A little confused. shouldn't there be a little bit of powdered sugar in the glaze to make it slightly sweetened. I love dark chocolate but it just seems extreme to not add any sweetner. I made this recipe right now and the frosting is delicious. if you don't like your mint to strong i recomend using 1/2 of a teaspoon and I added 3 Tablespoons powdered sugar to the glaze. it makes for a great presentation and I loved it on my brownies.


I have made a recipe similar to this one for many years, but I have not made this these are just some suggestions. The milk is not necessary. Use real butter only. Add the mint extract a little bit at a time until it is to your liking, as it can be very strong. I don't use unsweetened chocolate for the glaze. Milk chocolate works well. Don't forget the green food coloring!

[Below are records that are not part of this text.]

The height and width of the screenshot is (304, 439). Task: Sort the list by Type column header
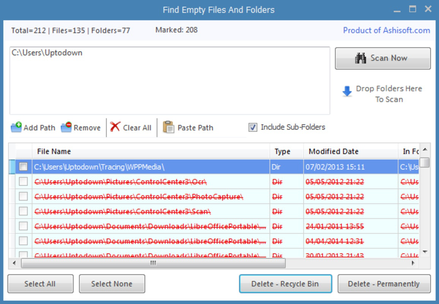point(283,151)
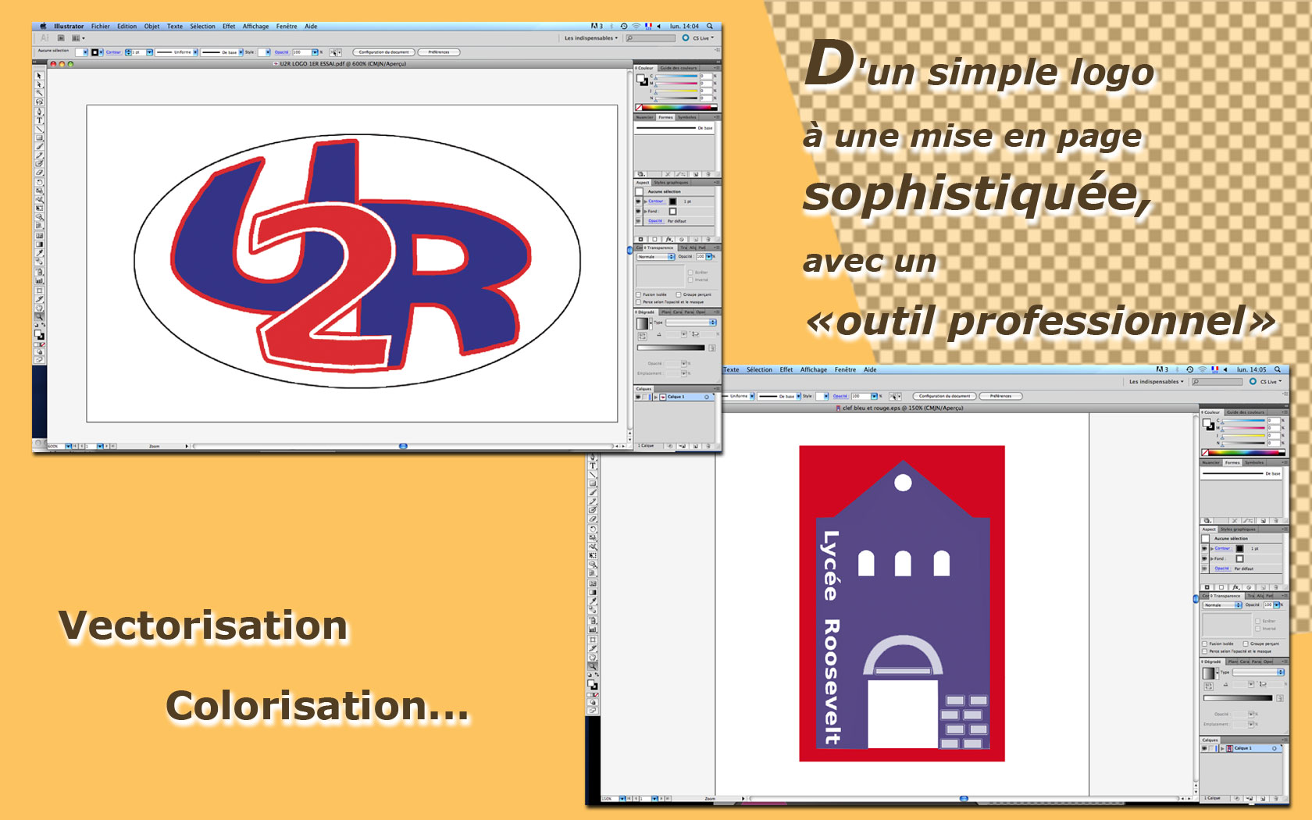Select the Type tool in the Lycée Roosevelt window

[593, 466]
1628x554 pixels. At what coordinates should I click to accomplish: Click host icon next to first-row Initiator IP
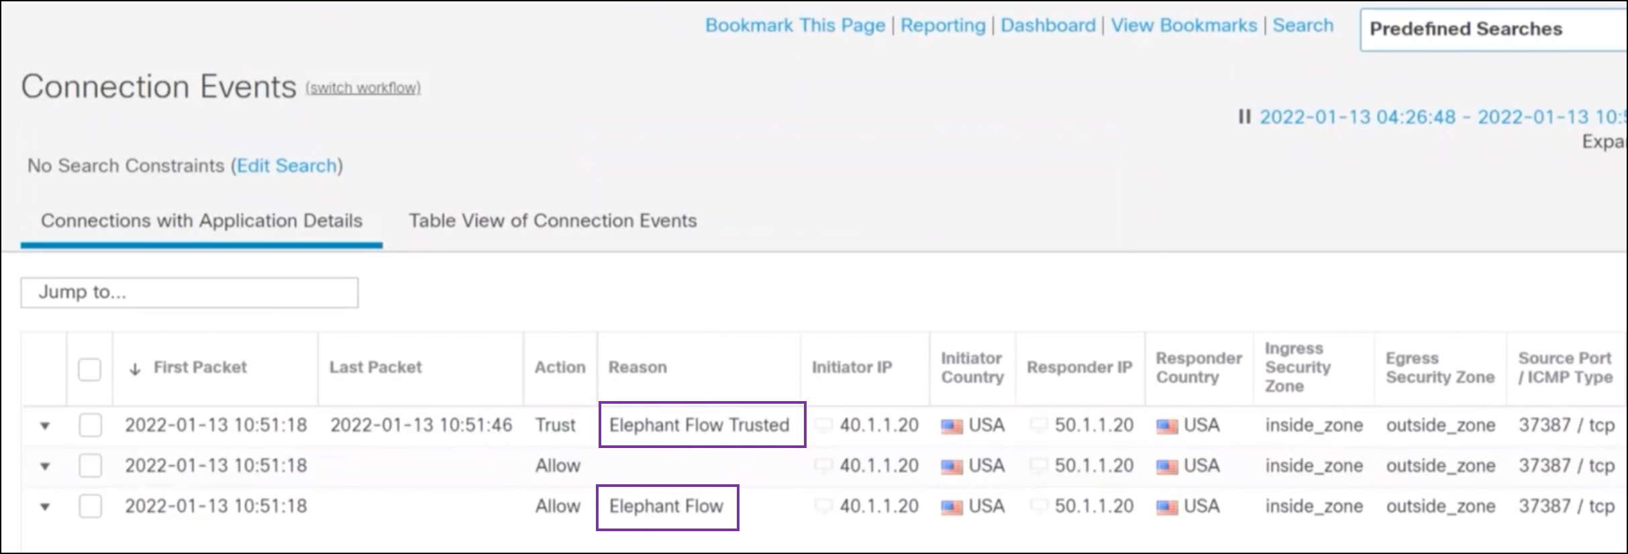pos(823,425)
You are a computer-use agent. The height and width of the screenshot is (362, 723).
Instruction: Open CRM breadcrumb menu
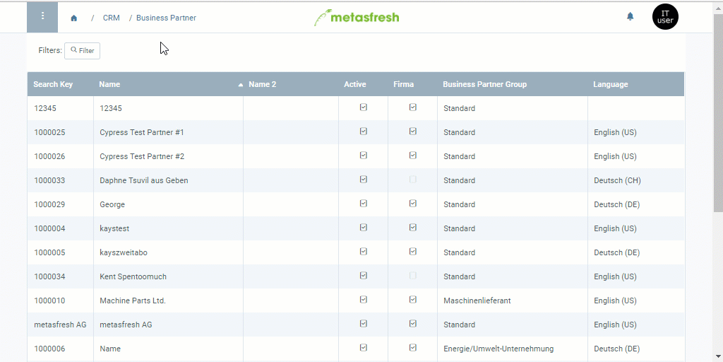(111, 18)
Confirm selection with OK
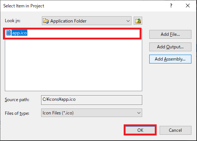197x141 pixels. point(140,130)
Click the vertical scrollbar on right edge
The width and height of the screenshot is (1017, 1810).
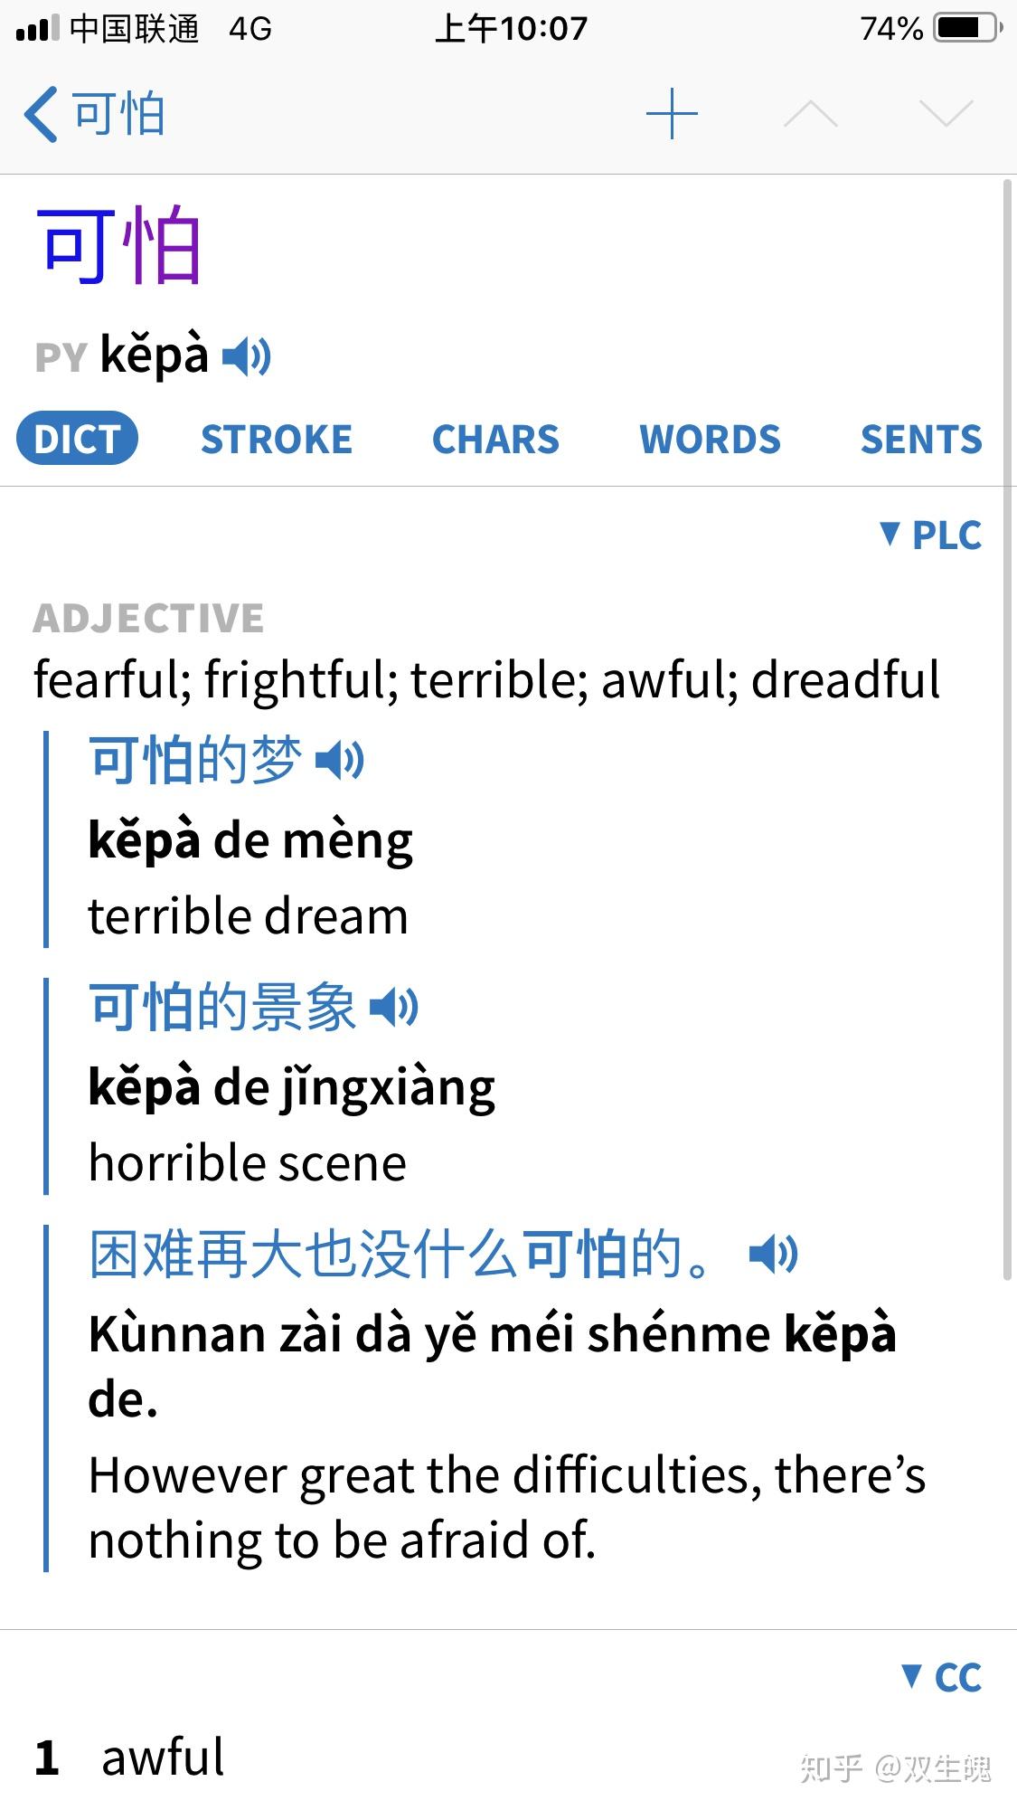1008,729
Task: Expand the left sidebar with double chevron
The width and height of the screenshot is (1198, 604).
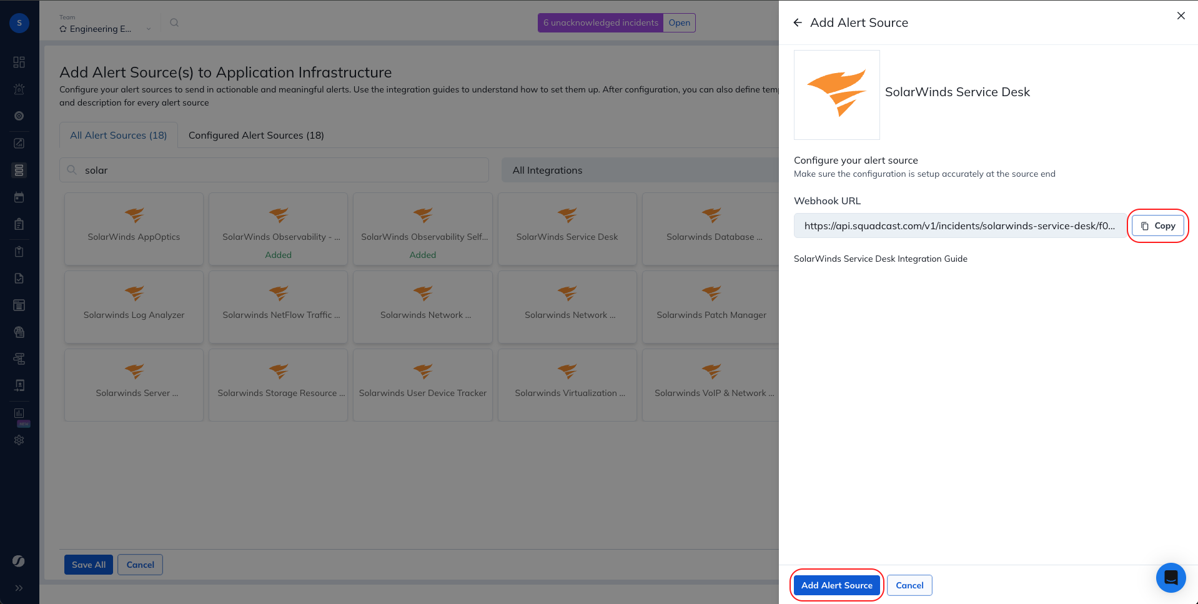Action: pyautogui.click(x=19, y=588)
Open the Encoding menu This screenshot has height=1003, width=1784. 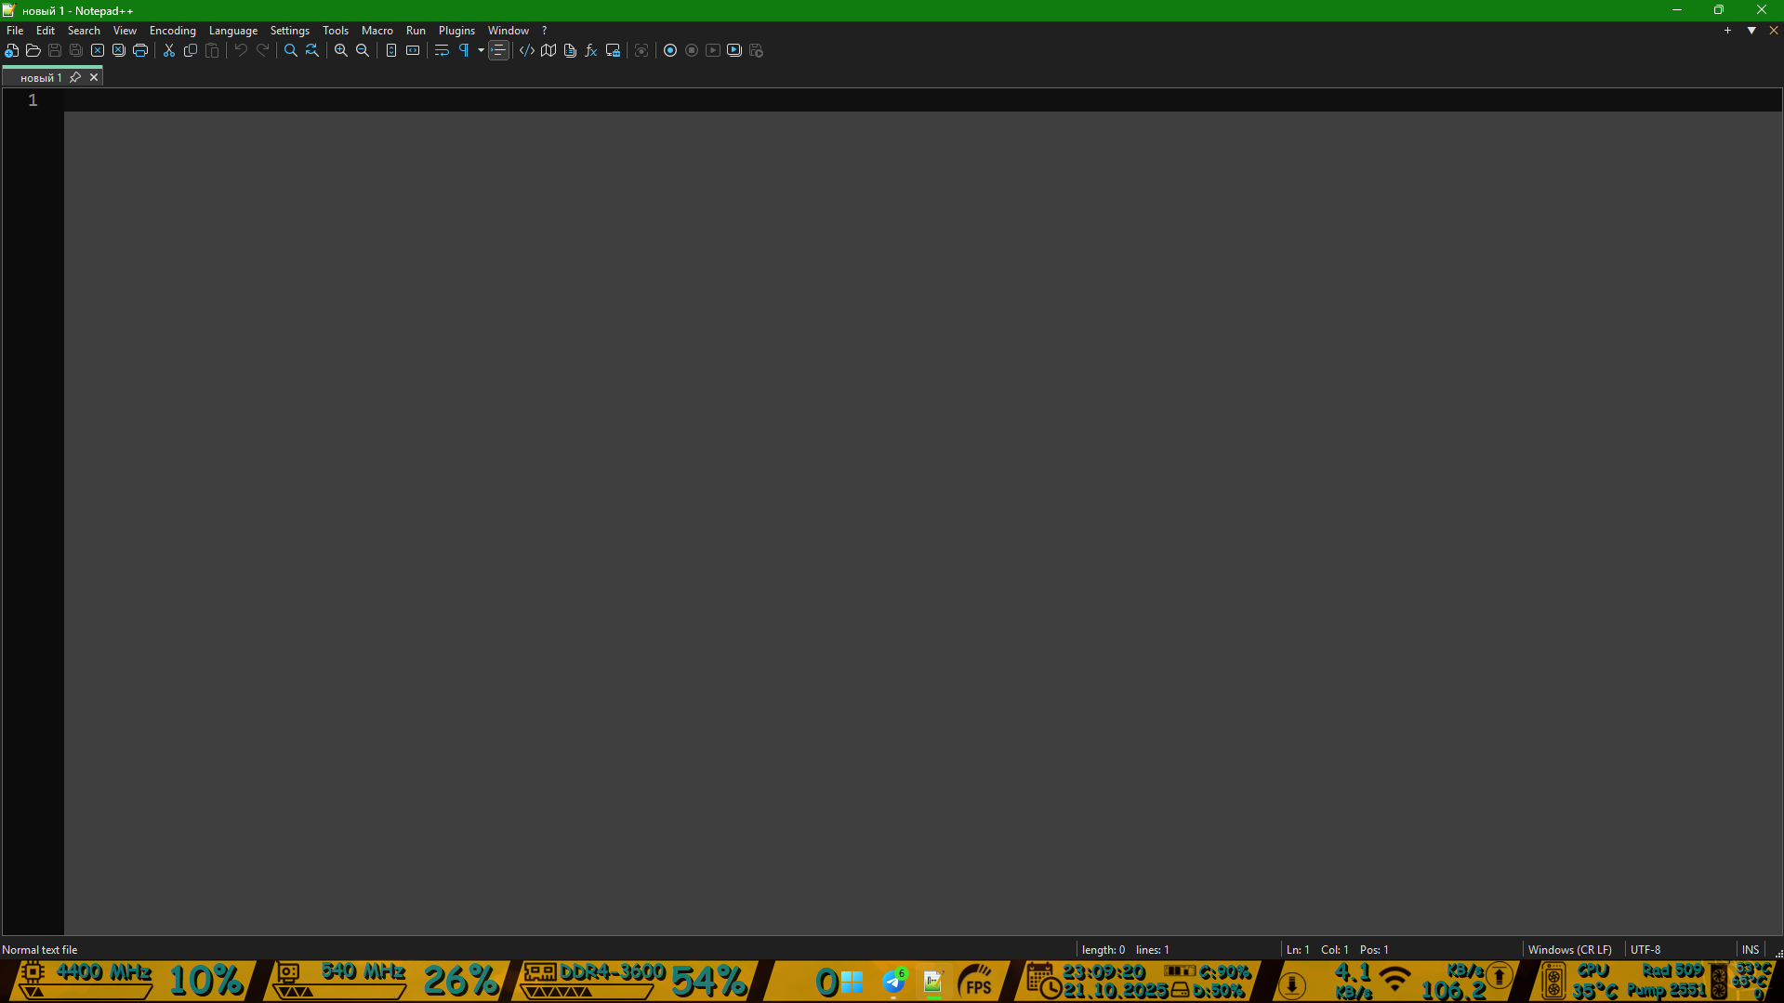point(172,31)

I started out with this recipe prepared to reduce the powdered sugar to 3 cups, maybe even less. I’ve made enough buttercream frostings to know the ratio of sugar to butter I prefer and this called for a little more sugar than that preferred ratio. However, the cupcakes I was to frost with this turned out to be not nearly as sweet as they should have been, leading me to decide instead to prepare the frosting as written, using all 4 cups of the powdered sugar called for. It’s awesome good, simple as that. Fluffy, pleasantly minty, not too sweet as I thought it would be, and it couldn’t have been more perfect for the chocolate cupcakes I frosted with it. I did have to add a little more milk (I used half and half) to get it to the right consistency. I didn’t use the chocolate glaze, only because it didn’t work with how I decorated the cupcakes but I can only imagine how even better this frosting would be with it.